[[ EXCERPT, beginning ]]

Anita Klueg, a returned Maryknoll Lay Missioner who lived and worked in Kenya, reflects on the blessing of being a witness to God's work.
As a returned Maryknoll Lay Missioner in Mombasa, Kenya for seven years, first as a couple and eventually a family with two daughters, I have been blessed to be a witness to God’s work in myself and God’s presence and surprises in the joy and the sadness of mission.
Some of the joys were when I taught an eight-year-old, Hamza, how to read his first paragraph and when I broke fast with a Muslim family during Ramadan. The sadness of mission was attending a burial for the same student, Hamza, just two years later because of sickness from drinking unclean water with a poor immune system – something easily curable for those with resources.
In the reading from Luke, the disciples witness and experience a miracle while fishing. As a part of this miracle, they receive a call to be fishers of people. In the reading from Isaiah, the call is to be sent forth and ready to respond.
As a campus minister at the University of Detroit Mercy, I have been blessed to be a witness on an immersion experience in Nogales, Arizona, and Mexico. Serendipitously, this visit coincided with President Donald Trump’s televised speech about a "crisis of the heart and a crisis of the soul," at the U.S.-Mexico border. I cringed at the president’s words, having listened to two women in a migrant shelter sharing two very different stories of suffering that same day.
One of the women was Elba, who crossed the border with her parents when she was only 15 years old and eventually made a life for herself and her four children by working two jobs at a restaurant and cleaning homes for over twenty years in the U.S. Then, during the week of New Year's, the police stopped her for a traffic violation, put her in jail for two days while ICE personnel were on holiday, then deported her. Elba was taken away from two special needs children, the youngest only four years old. I wonder how we save our country money by taking on the costs of care for her children now that she no longer can provide for them. I wonder how Elba will bear the tragedy of being away from her children and trying to settle in a country where she did not grow up.

[[ EXCERPT, end ]]

#### PROBLEM TO SOLVE
In the reflection above, what university does the writer serve as a campus minister?

[[ DATA EXTRACT, beginning ]]

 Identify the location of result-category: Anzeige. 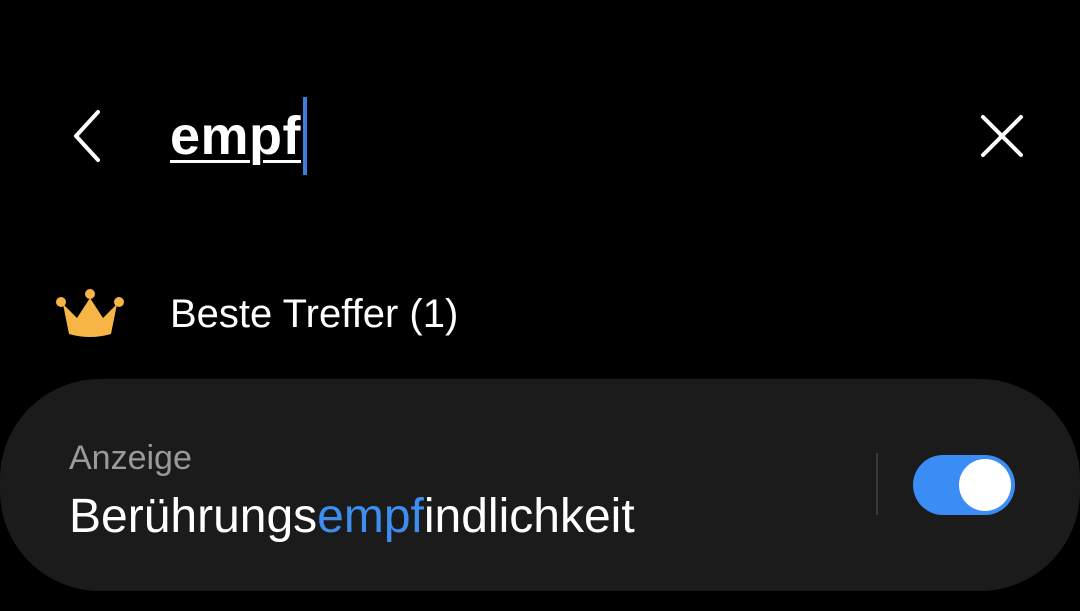
(130, 458).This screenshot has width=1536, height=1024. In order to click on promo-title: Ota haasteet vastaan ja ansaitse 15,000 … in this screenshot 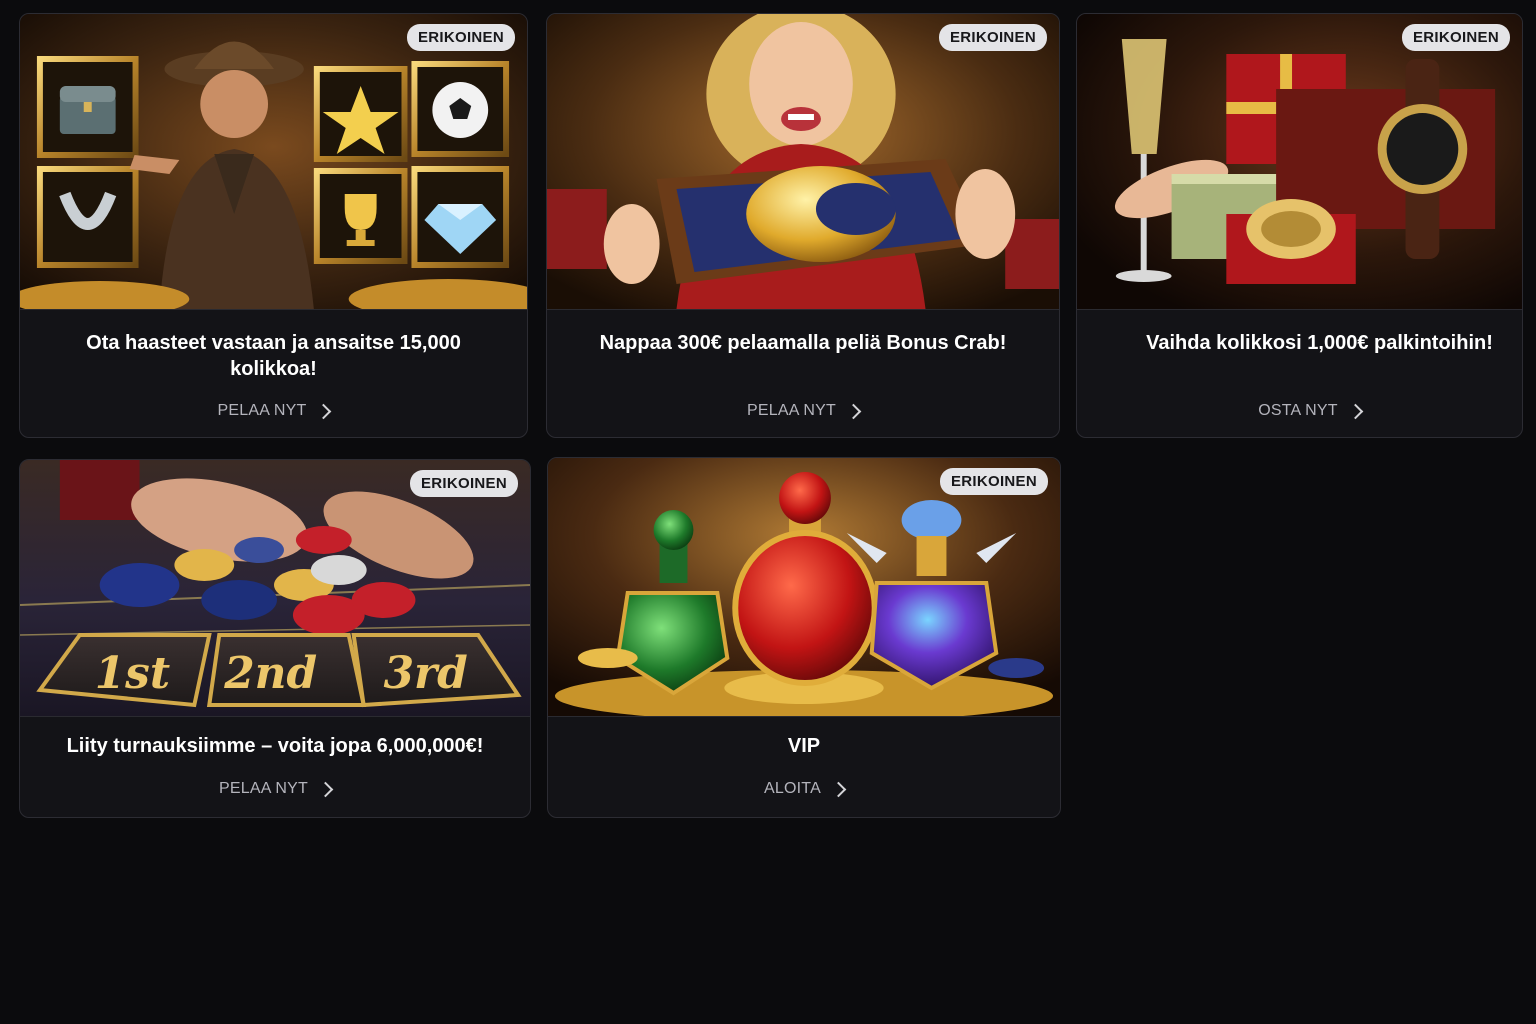, I will do `click(274, 356)`.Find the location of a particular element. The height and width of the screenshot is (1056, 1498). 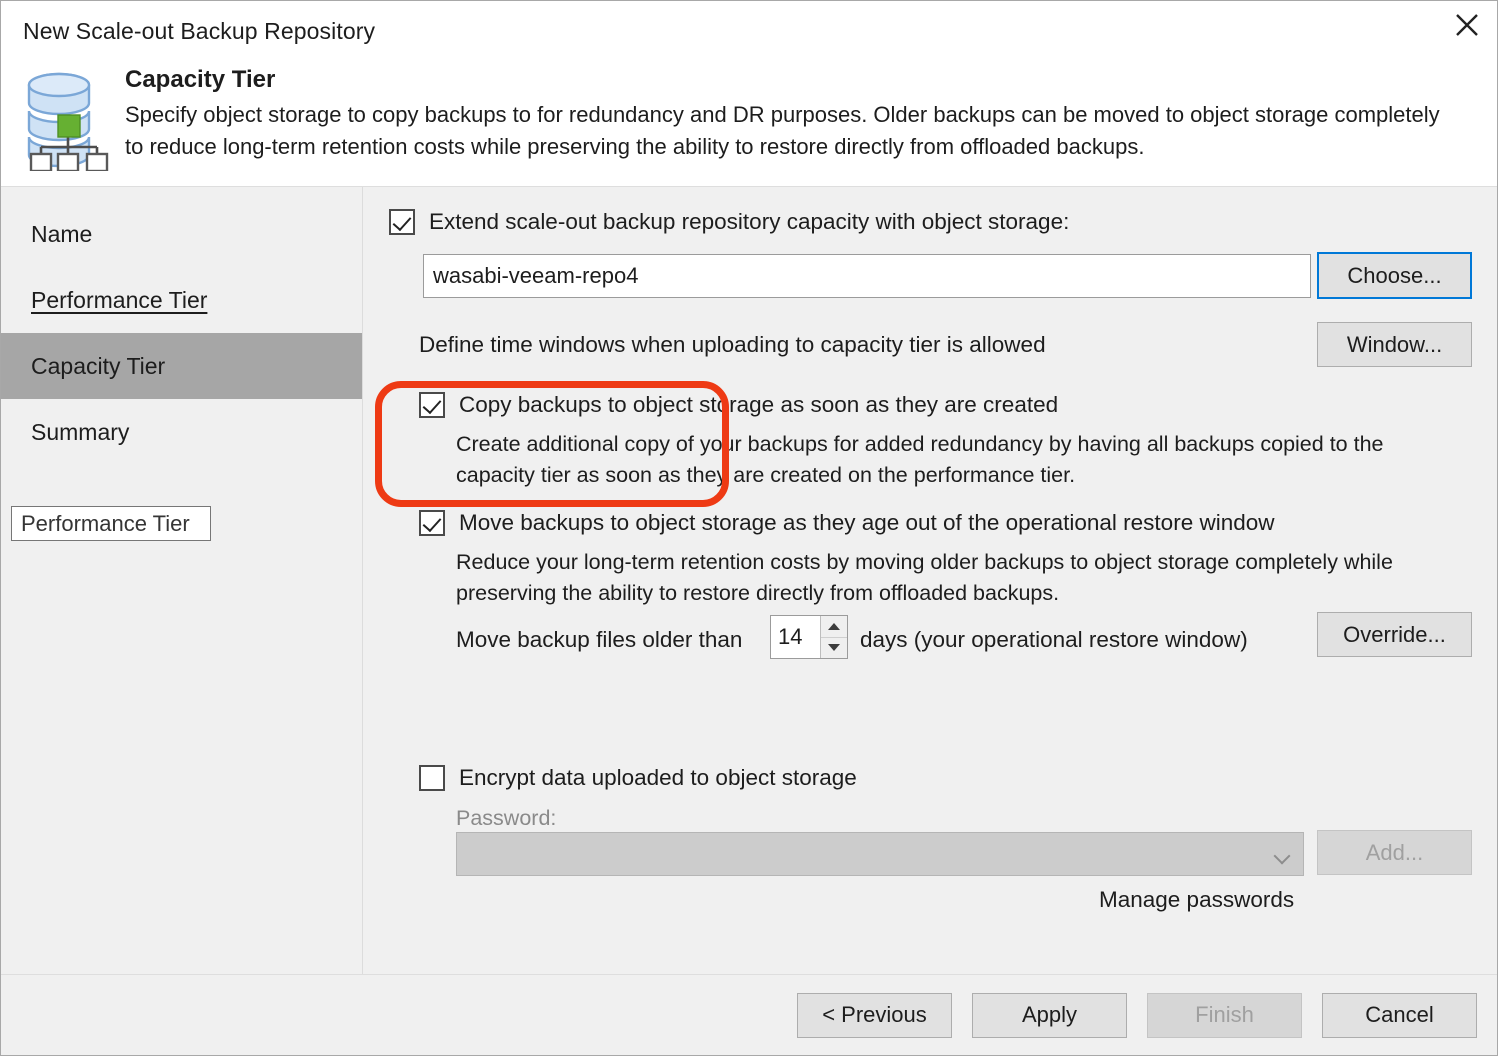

[[ DATA EXTRACT, end ]]

#### COMPLETED TASK
The University of Detroit Mercy.